Wilson heard Pablo sweep a batch of peanut-shells and bottle-tops from off the counter. They clattered to the hard clay of the floor, and he thought nostalgically of the last time it had rained in his life. It must have been two years ago. But no time seemed longer than the time that lay ahead. He reached for his glass and drank. The liquor ran over his throat like oil, lit a fire when it hit his belly.

‘Well, it's not the Bony One,' Jesús said at last, with just the slightest uncertainty in his voice.

Pablo snorted. ‘Don't be a fool, Jesús. It couldn't possibly be her.'

‘You got any better ideas?'

The way Pablo responded to this challenge, which was not at all, it could have been morning. But the entrance to the bar had filled with black, and bats swooped close to the ceiling, their shadows distorted and grotesque in the light of the kerosene lamp.

Wilson felt the two men's eyes sliding down the bar to where he stood, searching him for some clue as to the identity of the mysterious woman. He pretended not to have noticed; he did not even appear to be aware of the existence of a mystery. This was easily achieved. He had been drinking for two hours. He was heading for unconsciousness along a straight road, and no amount of talk was going to slow him down or deflect him from his destination. There was no place in this for friends. Friends were about as much use as mosquitoes.

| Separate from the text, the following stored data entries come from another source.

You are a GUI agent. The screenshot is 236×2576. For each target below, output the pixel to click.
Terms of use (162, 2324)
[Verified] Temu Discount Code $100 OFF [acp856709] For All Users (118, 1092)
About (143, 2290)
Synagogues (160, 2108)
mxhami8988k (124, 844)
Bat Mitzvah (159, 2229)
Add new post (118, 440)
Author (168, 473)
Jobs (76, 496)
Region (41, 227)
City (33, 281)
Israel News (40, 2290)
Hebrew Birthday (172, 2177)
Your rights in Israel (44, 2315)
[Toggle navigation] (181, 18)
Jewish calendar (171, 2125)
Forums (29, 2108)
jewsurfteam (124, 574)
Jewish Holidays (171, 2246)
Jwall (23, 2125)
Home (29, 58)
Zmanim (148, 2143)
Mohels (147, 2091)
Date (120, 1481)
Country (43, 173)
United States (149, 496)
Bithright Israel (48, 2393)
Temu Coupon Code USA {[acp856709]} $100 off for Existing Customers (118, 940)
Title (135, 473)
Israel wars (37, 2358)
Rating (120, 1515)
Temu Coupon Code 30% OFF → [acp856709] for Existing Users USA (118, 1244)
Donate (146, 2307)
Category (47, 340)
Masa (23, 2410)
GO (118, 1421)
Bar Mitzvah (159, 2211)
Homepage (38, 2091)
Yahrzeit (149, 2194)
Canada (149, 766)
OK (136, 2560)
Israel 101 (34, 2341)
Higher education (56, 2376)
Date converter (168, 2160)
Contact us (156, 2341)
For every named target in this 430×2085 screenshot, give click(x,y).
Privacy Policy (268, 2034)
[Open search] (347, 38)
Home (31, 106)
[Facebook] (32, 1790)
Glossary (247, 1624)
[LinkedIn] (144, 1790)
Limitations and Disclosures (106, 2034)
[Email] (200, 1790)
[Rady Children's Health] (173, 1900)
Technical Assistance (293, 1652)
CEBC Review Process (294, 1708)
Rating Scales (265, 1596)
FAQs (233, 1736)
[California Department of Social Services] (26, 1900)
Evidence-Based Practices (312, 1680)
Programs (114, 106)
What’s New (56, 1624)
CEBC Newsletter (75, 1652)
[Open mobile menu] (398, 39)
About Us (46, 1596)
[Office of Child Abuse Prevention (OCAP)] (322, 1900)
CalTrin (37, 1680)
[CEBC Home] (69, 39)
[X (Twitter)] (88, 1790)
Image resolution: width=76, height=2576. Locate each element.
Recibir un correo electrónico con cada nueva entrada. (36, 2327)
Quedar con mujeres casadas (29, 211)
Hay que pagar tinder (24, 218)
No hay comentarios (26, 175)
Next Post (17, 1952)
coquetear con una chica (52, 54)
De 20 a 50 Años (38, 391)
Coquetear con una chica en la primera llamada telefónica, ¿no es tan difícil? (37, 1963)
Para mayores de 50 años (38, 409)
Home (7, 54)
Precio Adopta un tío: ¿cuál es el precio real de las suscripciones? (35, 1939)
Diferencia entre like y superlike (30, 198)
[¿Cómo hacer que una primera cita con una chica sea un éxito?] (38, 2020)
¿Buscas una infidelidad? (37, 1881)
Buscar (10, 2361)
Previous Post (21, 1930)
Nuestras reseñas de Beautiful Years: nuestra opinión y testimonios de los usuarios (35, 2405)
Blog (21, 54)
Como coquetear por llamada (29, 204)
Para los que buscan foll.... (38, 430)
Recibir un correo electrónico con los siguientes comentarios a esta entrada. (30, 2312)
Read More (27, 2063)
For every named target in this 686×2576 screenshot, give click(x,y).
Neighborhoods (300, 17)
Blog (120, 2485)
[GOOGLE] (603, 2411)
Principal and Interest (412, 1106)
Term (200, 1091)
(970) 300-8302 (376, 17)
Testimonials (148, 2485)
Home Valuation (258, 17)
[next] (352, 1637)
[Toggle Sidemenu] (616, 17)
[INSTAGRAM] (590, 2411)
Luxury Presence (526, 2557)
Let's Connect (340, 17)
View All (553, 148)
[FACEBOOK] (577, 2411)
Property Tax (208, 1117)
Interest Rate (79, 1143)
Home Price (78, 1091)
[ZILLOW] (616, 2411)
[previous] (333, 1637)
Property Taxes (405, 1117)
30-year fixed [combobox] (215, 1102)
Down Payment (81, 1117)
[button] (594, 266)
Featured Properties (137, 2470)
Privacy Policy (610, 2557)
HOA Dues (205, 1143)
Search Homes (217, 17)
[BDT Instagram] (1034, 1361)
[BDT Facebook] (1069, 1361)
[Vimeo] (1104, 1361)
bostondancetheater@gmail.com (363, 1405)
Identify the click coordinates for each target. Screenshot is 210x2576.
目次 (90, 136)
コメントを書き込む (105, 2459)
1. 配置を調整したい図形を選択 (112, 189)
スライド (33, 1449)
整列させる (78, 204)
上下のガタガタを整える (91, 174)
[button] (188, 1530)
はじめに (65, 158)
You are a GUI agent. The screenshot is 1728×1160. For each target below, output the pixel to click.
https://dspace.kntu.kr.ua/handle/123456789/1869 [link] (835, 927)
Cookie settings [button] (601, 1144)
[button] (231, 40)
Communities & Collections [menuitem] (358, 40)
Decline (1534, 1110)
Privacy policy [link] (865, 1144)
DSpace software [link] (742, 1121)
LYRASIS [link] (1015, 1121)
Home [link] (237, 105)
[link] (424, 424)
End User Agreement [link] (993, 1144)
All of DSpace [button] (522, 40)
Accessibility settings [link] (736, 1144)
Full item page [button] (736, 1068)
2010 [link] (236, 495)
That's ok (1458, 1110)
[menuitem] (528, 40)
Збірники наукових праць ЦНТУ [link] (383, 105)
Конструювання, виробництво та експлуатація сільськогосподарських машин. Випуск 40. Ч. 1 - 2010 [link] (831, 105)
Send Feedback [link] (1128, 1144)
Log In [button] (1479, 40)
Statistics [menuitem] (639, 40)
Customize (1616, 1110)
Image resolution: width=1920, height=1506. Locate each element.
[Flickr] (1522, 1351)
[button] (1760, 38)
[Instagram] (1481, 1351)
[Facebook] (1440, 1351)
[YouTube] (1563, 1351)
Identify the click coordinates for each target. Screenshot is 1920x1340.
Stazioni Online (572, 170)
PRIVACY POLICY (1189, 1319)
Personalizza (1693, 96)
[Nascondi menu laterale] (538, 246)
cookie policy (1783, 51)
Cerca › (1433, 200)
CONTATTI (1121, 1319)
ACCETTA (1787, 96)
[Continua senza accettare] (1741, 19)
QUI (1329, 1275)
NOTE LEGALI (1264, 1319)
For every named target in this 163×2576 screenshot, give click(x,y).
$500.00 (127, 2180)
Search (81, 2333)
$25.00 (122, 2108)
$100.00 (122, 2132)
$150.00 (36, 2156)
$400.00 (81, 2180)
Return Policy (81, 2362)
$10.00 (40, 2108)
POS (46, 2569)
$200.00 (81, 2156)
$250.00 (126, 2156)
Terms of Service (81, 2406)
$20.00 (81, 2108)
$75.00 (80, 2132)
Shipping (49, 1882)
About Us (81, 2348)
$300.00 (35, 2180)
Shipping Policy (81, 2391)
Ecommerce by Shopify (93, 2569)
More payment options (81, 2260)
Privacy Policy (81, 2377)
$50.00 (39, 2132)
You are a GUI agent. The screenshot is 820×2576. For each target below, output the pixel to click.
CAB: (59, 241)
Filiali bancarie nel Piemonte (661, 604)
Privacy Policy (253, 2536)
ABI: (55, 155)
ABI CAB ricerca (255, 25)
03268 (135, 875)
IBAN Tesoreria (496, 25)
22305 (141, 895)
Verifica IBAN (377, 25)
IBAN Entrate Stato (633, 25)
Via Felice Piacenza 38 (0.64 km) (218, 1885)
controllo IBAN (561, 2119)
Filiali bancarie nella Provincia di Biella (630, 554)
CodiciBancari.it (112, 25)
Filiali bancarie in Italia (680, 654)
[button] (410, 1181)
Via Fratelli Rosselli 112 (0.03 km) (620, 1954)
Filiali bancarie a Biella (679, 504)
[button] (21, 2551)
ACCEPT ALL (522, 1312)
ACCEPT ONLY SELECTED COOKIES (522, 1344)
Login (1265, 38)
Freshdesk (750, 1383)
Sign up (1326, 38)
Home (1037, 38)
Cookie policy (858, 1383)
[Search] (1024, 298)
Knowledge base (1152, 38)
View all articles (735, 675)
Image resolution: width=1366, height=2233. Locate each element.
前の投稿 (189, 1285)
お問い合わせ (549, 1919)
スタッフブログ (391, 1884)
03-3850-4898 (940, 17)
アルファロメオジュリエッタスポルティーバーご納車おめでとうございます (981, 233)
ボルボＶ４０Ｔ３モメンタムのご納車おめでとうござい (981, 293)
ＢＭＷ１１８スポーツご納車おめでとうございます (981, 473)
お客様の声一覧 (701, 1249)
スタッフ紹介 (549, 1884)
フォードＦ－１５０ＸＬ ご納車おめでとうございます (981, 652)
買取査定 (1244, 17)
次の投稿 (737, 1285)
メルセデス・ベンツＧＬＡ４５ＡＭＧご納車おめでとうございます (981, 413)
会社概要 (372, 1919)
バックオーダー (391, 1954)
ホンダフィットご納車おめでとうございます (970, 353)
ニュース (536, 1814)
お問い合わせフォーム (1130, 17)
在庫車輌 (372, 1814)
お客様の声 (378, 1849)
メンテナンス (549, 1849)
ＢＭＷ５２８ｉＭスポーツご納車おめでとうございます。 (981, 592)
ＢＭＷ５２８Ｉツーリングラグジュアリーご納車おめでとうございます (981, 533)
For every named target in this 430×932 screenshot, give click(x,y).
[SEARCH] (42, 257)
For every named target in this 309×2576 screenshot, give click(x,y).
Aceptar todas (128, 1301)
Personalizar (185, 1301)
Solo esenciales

Sometimes a phrase from the letter rose into his head, and he grimaced and scraped his boot against the gutter that ran along the bottom of the bar; he might just have stepped in a cluster of fresh mule-dung. He could only console himself with this one thought: Montoya's letter had gone on and on, his love endlessly repeating, an echo obsessed with itself. But then he remembered Suzanne's face, struck with a kind of awe, and glowing, as if the sun had been setting behind his shoulder.
To be so close to you and yet so faraway. The hours I spent with you were jewels.
The letter was not bad. It was good – too good; he could not have written one like it. All his consolation
dissolved. He thought of the plaster cast that he had kept as a memento, the ghost of a red rose showing through the dust. Like the light that hangs outside a brothel on a winter's night. Wincing at this new bitterness of his, this treachery, he swallowed the contents of the glass that stood in front of him. He was almost sick.

It had been hot in the kitchen hut. The air seemed scented with her, some subtle distillation of her skin. She had taken the letter from him and turned the paper in her hands.

‘It's a bomb,' she said in a soft voice.

He stared at the dress that she was wearing. The skirt had been embroidered with lilies of the valley. A flower that stood for the return of happiness, she had told him once. The canaries sang in their gilt cage as if nothing ever changed.

‘Yes,' she said, her voice still softer. ‘A bomb.'

She slid the letter back into the envelope and pushed the envelope into the centre of the cushion. She fastened the buttons that held the cover in place. Then she held the cushion in both hands, and turned it slowly, one ear bent close, listening.